Almost everything we do requires some form of memory. Most of our everyday actions require memory, but we seldom notice this. They’re like everyday appliances that work unseen in our homes and only the absence of them reminds of their presence. Unseen like electricity we tend to only notice when it is absent or the key that won’t open the lock as usual. Absence alerts us to their presence and usefulness.

We remember facts and skills through practice and rehearsal until some become like second nature. I remember things like how to drive my car seemingly by instinct, but if I must use another car with instruments placed slightly differently, it takes time for me to feel comfortable, reaching for the handbrake with my foot instead of my hand or vice-versa. We remember passwords and once upon a time phone numbers, were things many could recite but this is almost a lost skill as our phones now do this for us. Some memories are stored deeply perhaps never to be retrieved. Other memories float on the surface bubbling and spilling over regularly into our lives.
We are even guilty of Magpie like behavior of stealing the shiny memory nests of others and hoarding and mixing them until they become parts of our memory and our own prized possessions. Moreover, when we retrieve memories, we don’t produce exact photocopies. Memories are reconstructed in the retrieval process. We compose a picture and add and subtract and create what for us is an exact copy.

Our brains can also separate our memories and memories can be stored relatively quickly and unintentionally. We can also divide memories up into spatial and autobiographical memory which are almost inexhaustible and new situations can change our memories and the way we see things. Our memories are important because they help us build relationships among facts, events and our experiences. Amnesia or the lack of memory is a devastating condition as we are becoming all too aware of with the seemingly growing prevalence of various forms of Dementia and Alzheimer’s like diseases and the devastation on individuals and families.

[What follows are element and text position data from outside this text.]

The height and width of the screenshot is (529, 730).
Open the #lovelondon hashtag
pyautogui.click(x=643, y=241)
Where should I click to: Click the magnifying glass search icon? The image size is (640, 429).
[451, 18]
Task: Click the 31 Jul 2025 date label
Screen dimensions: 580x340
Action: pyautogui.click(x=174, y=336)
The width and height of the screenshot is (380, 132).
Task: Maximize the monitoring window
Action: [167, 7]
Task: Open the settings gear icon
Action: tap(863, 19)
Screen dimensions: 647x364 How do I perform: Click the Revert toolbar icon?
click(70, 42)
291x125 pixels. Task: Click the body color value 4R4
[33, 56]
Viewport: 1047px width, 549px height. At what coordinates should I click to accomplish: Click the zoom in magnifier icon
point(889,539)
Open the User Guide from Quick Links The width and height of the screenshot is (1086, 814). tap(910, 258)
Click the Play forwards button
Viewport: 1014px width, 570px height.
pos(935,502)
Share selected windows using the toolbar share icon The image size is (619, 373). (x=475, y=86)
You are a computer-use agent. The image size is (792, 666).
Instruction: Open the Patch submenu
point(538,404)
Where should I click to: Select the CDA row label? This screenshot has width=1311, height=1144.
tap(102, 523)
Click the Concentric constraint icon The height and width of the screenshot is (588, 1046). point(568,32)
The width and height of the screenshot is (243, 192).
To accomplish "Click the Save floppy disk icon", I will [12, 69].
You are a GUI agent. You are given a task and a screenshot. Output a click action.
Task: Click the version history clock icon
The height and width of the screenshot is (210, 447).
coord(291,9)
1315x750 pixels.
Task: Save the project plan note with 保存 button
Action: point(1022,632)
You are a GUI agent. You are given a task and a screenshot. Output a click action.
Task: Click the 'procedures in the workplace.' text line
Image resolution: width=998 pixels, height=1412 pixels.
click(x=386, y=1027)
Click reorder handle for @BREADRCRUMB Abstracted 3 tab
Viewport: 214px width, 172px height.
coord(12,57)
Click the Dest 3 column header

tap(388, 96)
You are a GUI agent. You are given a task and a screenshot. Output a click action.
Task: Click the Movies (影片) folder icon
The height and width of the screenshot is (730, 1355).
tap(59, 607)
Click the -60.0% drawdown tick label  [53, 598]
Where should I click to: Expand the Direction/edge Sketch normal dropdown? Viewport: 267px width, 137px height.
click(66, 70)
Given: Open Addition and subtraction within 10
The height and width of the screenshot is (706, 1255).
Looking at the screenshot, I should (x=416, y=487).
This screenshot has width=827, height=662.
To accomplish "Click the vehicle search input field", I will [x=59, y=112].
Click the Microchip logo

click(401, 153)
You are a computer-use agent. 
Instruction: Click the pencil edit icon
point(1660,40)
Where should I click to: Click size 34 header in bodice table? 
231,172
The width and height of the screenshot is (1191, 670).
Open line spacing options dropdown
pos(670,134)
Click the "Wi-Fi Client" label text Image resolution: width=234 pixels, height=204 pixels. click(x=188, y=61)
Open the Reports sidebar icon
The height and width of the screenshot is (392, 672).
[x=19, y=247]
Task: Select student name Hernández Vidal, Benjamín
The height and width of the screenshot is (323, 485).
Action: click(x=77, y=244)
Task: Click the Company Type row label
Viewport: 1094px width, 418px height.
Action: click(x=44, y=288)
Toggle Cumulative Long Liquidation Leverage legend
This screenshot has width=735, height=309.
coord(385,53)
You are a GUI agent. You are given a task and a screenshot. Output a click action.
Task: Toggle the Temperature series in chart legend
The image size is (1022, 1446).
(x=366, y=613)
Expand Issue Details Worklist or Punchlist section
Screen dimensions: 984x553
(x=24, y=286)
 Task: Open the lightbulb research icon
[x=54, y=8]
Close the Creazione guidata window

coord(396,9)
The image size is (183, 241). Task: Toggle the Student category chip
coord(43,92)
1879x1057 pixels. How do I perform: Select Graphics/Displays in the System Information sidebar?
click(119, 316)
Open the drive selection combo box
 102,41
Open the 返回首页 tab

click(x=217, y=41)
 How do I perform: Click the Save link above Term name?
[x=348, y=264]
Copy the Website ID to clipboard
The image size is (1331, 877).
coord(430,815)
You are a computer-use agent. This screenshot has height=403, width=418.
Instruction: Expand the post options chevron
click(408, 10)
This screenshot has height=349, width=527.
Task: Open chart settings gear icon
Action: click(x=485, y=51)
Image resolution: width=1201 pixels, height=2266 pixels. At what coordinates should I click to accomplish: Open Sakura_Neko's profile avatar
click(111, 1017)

In order to become more effective learners, we need to develop ways of organizing information using memorable tactics making it easier to recall. Growing up some used music Mnemonic Devices such as ABC songs to help remember the alphabet and Word Mnemonics to remember things like Musical Scales, “Every Good Boy Deserves Favor (EGBDF)” to remember the lines of the Treble Clef from the bottom to the top, and the Great Lakes of the United States are for many in my generation engrained in the word “H.O.M.E Huron, Ontario, Michigan, Erie.” Mind maps are another device that help us make connections and give visual understandings of complex content. But for memory to work at an optimal level we need periods of rest between retrieval and reviewing the information we’ve stored, that is spaced intervals for memory to work well. Which is why reviewing material at the start of any lesson is so important for students in and outside of the classroom.
Helping students understand that instead of reading information repeatedly they would remember more efficiently if first they wrote down what they remembered about a topic. Then checked the textbook or their notes to see what they missed out. This repeated retrieval process is a much more efficient and a better way to understand and remember any content.
Above all we need to be able to relate personally to what we want to remember. Motivation is often very self-centered. Effective teachers try to encourage their students to make up their own memorable devices when they are learning important material, if they want it to stick.
Moreover, the best ways to remember something is to keep retrieving and reconstructing the memory/information. Sadly, we all do this too often with negative memories and play them repeatedly so engraining and storing them and stopping the act of forgetting.
Most educators know how to store up all the tiny wonder moments of teaching and student learning which startle us from time to time, retrieving and replaying them when faced with the opposite and enjoying this rollercoaster ride, we call teaching. Good memories help us thrive and survive and are needed now perhaps more than ever.